[Records supplied — start]

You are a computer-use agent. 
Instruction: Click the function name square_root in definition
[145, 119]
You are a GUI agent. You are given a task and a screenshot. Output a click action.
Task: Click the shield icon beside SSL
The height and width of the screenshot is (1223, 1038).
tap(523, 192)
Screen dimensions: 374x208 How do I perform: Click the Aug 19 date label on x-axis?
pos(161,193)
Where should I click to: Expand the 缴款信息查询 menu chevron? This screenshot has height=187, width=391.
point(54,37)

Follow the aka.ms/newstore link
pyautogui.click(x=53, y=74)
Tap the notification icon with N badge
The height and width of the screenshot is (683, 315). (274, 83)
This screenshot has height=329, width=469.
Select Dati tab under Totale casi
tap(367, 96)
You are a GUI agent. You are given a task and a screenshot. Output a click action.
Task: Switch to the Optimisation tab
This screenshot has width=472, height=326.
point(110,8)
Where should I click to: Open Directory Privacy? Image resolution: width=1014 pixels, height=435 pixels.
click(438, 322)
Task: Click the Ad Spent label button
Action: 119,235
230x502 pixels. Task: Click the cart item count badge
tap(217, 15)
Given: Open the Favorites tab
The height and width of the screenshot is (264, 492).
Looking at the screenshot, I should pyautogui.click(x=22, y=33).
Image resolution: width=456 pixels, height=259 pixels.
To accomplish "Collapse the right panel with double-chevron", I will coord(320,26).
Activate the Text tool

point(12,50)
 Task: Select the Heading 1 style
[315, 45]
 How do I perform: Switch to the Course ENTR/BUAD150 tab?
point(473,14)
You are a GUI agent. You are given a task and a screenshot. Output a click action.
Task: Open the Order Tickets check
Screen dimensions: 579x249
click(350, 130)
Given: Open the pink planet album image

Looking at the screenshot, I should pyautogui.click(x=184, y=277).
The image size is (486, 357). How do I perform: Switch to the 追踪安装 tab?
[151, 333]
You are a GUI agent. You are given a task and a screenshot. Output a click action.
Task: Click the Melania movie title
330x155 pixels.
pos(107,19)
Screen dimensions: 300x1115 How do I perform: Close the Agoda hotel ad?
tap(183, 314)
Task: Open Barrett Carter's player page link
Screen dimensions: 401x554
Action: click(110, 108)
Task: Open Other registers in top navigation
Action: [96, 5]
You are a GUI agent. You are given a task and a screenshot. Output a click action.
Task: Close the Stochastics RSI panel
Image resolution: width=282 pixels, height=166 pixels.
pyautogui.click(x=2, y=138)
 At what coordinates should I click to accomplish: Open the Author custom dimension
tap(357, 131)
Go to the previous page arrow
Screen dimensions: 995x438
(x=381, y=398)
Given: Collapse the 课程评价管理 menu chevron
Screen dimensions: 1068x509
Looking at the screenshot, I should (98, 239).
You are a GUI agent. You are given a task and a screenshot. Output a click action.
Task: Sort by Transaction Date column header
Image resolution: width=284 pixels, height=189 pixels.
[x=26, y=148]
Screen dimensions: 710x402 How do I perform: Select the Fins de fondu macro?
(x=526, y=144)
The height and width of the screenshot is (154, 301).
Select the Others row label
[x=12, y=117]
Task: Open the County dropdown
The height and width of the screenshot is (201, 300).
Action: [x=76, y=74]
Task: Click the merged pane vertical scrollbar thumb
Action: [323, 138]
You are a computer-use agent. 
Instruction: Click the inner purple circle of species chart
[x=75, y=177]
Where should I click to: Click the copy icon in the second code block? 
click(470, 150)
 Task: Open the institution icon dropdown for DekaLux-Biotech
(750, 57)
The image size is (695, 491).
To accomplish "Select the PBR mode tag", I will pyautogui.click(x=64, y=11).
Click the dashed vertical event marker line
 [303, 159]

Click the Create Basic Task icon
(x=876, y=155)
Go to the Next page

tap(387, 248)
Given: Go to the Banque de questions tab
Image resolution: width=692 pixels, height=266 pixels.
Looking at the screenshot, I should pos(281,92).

[Records supplied — finish]

_Work request_
From top to bottom, return the material above unchanged.

_Answer space_
You are a computer-use agent. 
Instruction: Click the function name square_root in definition
[145, 119]
You are a GUI agent. You are given a task and a screenshot. Output a click action.
Task: Click the shield icon beside SSL
The height and width of the screenshot is (1223, 1038).
tap(523, 192)
Screen dimensions: 374x208 How do I perform: Click the Aug 19 date label on x-axis?
pos(161,193)
Where should I click to: Expand the 缴款信息查询 menu chevron? This screenshot has height=187, width=391.
point(54,37)

Follow the aka.ms/newstore link
pyautogui.click(x=53, y=74)
Tap the notification icon with N badge
The height and width of the screenshot is (683, 315). (274, 83)
This screenshot has height=329, width=469.
Select Dati tab under Totale casi
tap(367, 96)
You are a GUI agent. You are given a task and a screenshot. Output a click action.
Task: Switch to the Optimisation tab
This screenshot has width=472, height=326.
point(110,8)
Where should I click to: Open Directory Privacy? Image resolution: width=1014 pixels, height=435 pixels.
click(438, 322)
Task: Click the Ad Spent label button
Action: 119,235
230x502 pixels. Task: Click the cart item count badge
tap(217, 15)
Given: Open the Favorites tab
The height and width of the screenshot is (264, 492).
Looking at the screenshot, I should pyautogui.click(x=22, y=33).
Image resolution: width=456 pixels, height=259 pixels.
To accomplish "Collapse the right panel with double-chevron", I will coord(320,26).
Activate the Text tool

point(12,50)
 Task: Select the Heading 1 style
[315, 45]
 How do I perform: Switch to the Course ENTR/BUAD150 tab?
point(473,14)
You are a GUI agent. You are given a task and a screenshot. Output a click action.
Task: Open the Order Tickets check
Screen dimensions: 579x249
click(350, 130)
Given: Open the pink planet album image

Looking at the screenshot, I should pyautogui.click(x=184, y=277).
The image size is (486, 357). How do I perform: Switch to the 追踪安装 tab?
[151, 333]
You are a GUI agent. You are given a task and a screenshot. Output a click action.
Task: Click the Melania movie title
330x155 pixels.
pos(107,19)
Screen dimensions: 300x1115 How do I perform: Close the Agoda hotel ad?
tap(183, 314)
Task: Open Barrett Carter's player page link
Screen dimensions: 401x554
Action: click(110, 108)
Task: Open Other registers in top navigation
Action: [96, 5]
You are a GUI agent. You are given a task and a screenshot. Output a click action.
Task: Close the Stochastics RSI panel
Image resolution: width=282 pixels, height=166 pixels.
pyautogui.click(x=2, y=138)
 At what coordinates should I click to accomplish: Open the Author custom dimension
tap(357, 131)
Go to the previous page arrow
Screen dimensions: 995x438
(x=381, y=398)
Given: Collapse the 课程评价管理 menu chevron
Screen dimensions: 1068x509
Looking at the screenshot, I should (98, 239).
You are a GUI agent. You are given a task and a screenshot. Output a click action.
Task: Sort by Transaction Date column header
Image resolution: width=284 pixels, height=189 pixels.
[x=26, y=148]
Screen dimensions: 710x402 How do I perform: Select the Fins de fondu macro?
(x=526, y=144)
The height and width of the screenshot is (154, 301).
Select the Others row label
[x=12, y=117]
Task: Open the County dropdown
The height and width of the screenshot is (201, 300).
Action: [x=76, y=74]
Task: Click the merged pane vertical scrollbar thumb
Action: [323, 138]
You are a computer-use agent. 
Instruction: Click the inner purple circle of species chart
[x=75, y=177]
Where should I click to: Click the copy icon in the second code block? 
click(470, 150)
 Task: Open the institution icon dropdown for DekaLux-Biotech
(750, 57)
The image size is (695, 491).
To accomplish "Select the PBR mode tag", I will pyautogui.click(x=64, y=11).
Click the dashed vertical event marker line
 [303, 159]

Click the Create Basic Task icon
(x=876, y=155)
Go to the Next page

tap(387, 248)
Given: Go to the Banque de questions tab
Image resolution: width=692 pixels, height=266 pixels.
Looking at the screenshot, I should pos(281,92).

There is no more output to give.